Die Leute sind mit Essen beschäftigt und gehen, sobald sie fertig sind. Wer hat da schon Zeit, sich die Bilder an der Wand anzusehen? Es fällt ja nicht einmal auf, wenn neue Bilder dazukommen.

Liu Li hingegen zeigte auf die Wand und sagte zu jedem, dem sie begegnete: „Ich habe einen Maler beauftragt, das zu streichen. Was halten Sie davon?“

Als immer mehr Leute nachfragten, bemerkten einige erst dann, dass tatsächlich drei neue Gemälde an der Wand hingen. Manche warfen zwar einen kurzen Blick darauf, lächelten aber nur, ohne beurteilen zu können, ob sie ihnen gefielen oder nicht.

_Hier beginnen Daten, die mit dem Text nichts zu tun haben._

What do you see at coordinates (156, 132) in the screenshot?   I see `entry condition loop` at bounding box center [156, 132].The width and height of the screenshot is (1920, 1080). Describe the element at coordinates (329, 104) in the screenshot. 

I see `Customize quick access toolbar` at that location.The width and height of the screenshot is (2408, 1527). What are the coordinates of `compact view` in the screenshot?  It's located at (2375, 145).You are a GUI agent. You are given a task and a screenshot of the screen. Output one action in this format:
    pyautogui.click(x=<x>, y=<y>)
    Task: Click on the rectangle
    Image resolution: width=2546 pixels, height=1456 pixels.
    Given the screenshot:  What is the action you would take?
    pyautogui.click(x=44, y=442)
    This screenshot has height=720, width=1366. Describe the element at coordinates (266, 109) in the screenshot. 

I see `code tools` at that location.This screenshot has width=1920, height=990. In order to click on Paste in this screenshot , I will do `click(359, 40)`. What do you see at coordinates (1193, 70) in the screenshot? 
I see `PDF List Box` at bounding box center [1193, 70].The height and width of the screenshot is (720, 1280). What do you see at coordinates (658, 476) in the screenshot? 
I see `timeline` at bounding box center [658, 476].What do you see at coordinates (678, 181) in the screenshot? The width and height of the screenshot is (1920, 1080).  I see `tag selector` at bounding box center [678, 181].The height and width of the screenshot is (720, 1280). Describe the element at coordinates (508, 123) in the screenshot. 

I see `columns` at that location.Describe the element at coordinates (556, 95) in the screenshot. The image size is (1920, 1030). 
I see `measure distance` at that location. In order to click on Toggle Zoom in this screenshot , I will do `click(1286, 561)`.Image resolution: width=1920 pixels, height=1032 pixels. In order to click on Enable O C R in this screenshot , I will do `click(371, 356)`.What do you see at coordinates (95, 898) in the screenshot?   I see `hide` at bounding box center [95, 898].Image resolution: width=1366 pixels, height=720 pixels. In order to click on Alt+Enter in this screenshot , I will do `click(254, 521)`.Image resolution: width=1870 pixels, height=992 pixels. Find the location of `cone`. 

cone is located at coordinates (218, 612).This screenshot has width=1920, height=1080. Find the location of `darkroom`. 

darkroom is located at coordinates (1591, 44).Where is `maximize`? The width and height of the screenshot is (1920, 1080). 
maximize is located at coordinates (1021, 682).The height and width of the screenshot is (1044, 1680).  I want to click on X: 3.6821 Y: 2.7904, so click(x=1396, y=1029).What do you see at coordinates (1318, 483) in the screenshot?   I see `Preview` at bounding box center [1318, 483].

Eines Abends regnete es in Strömen. Einige Gäste aßen hastig zu Ende und gingen. Es waren keine Gäste mehr im Haus. Liu Li saß wie benommen da, als der Maler wie ein begossener Pudel hereinstürmte. Sofort rief sie fröhlich: „Ich habe heute so viel Gemüse umsonst gekauft! Nun, da niemand kommt, essen wir eben alleine. Lasst uns etwas Leckeres kochen!“

Ein reich gedeckter Tisch wurde hereingebracht, und der Küchenchef wurde gerufen. Zusammen mit dem Kellner setzten sich die vier an den Tisch, auf dem bereits Spirituosen und Bier standen.

Liu Li sagte: „Wie dem auch sei, wir haben heute nichts anderes zu tun, also lasst uns ein paar Pfannkuchen mit den Fingern rollen und sie selbst essen! Der Maler gehört zu uns, also vielen Dank für heute!“

Nach ein paar Bieren wurde Liu Li munterer und sagte: „Ich habe die Kunden gefragt, und alle sagten, Ihre Gemälde seien fantastisch! Ich wusste gar nicht, dass Sie so ein Talent haben!“

Er trank zwei Biere und sagte: „Was soll das? Das ist doch gar nichts! Ein Kinderspiel!“

Liu Li stieß sofort mit dem Maler an und trank ein weiteres Glas Bier. Kaum hatte sie das Glas abgestellt, lief er rot an. Er drehte sich um und starrte Liu Li mit großen Augen an, ohne zu blinzeln, bis sie verlegen wurde. Sie errötete und konnte nur albern lächeln, doch da ergriff er ihre rechte Hand.

Vor allen Anwesenden war Liu Li unsicher, ob er ihre Hand zurückziehen sollte und wusste nicht, was er tun sollte. Stattdessen drehte er ihre Handfläche um und betrachtete sie eingehend.

Liu Li lachte erneut. Es stellte sich heraus, dass er meine Hand lesen wollte!

Du kannst Handlesen? Woher weißt du dann alles?

Liu Lis Gesicht strahlte vor Freude.

„Nun haben Sie einen Gönner, der Ihnen hilft“, sagte er.

Welcher Wohltäter? Das kann ich nicht glauben! Warum sollte mir ein Wohltäter helfen?

Liu Li sagte dies, doch ihr Gesicht strahlte vor einem Lächeln, schöner als jede Blume.

Du glaubst mir nicht? Ich erkläre dir, was ich meine!

Woher weiß ich, was du sagst?

So, genug der großen Dinge, jetzt zu den kleinen. Ich zeige euch, was ich kann!